# Word Dokument im JPanel darstellen



## yerl (21. Feb 2011)

Hi Leute,

ich habe ein Problem, ich kriege es seit Tagen nicht hin ein Word Dokument in einem JFrame oder einem JPanel darzustellen. 

Habe es mit Apache POI versucht, kann auch den Inhalt der Word Datei einlesen und in einer TextArea darstellen, aber das ganze Dokument mit den ganzen Word Funktionen (Menüleisten etc.) kriege ich einfach nicht hin. In Visual Studio/C# ist es kein Prob., aber mit Java bin ich recht unerfahren.
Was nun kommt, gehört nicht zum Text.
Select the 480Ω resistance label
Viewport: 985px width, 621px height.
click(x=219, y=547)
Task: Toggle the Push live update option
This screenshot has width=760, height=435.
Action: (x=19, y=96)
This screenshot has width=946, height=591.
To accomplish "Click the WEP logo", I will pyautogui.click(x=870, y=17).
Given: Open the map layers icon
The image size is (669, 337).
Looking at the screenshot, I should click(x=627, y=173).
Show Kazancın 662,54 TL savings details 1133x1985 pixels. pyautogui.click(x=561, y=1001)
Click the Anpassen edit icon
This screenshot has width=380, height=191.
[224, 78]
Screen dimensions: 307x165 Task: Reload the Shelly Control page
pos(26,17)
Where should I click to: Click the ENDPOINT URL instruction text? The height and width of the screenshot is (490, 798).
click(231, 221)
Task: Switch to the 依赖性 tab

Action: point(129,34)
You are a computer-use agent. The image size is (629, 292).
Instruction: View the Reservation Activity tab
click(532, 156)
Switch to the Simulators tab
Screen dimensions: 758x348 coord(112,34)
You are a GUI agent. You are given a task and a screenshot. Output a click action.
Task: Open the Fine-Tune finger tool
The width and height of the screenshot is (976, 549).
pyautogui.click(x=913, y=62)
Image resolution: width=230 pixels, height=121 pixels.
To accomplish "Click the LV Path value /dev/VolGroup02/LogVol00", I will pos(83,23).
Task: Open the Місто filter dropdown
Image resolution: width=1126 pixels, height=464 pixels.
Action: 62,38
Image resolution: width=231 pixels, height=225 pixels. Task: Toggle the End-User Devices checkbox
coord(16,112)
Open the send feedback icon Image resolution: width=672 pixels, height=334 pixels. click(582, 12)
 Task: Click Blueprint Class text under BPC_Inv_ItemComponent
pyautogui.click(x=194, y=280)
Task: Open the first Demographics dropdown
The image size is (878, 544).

Bitte, bitte hilft mir. Danke im Voraus.


----------



## hansmueller (21. Feb 2011)

Hallo,

da wirst du leider Pech haben. Mir ist bis jetzt keine Java-Bibliothek bekannt, die sowas kann. Beim Visual Studio/C# funktioniert es glaube ich nur, weil .Net da schon eine Menge vorgefertigert Funktionen hat. Ist ja praktisch ein Programm in ein Programm einbinden.

MfG
hansmueller


----------



## Guybrush Threepwood (21. Feb 2011)

Könnte das mit SWT gehen? Eclipse startet ja alle möglichen Programme zur Darstellung, wenn man diese doppelt anklickt.


----------



## yerl (21. Feb 2011)

Erstens: Danke für die Antworten.

Zweitens: @ Guybrush Threepwood (SWT)

Ich habe Google gefragt und folgendes gefunden, allerdings funktioniert mir das ganze zu unstabil (beim starten, wird nichts angezeigt erst nach dem man das Fester z.b. maximiert) und ich möchte das Word doc. rechts in einem Panel platzieren und links Funktionen meines Programms, habe es versucht mit einem Panel, es hat jedoch nicht funktioniert.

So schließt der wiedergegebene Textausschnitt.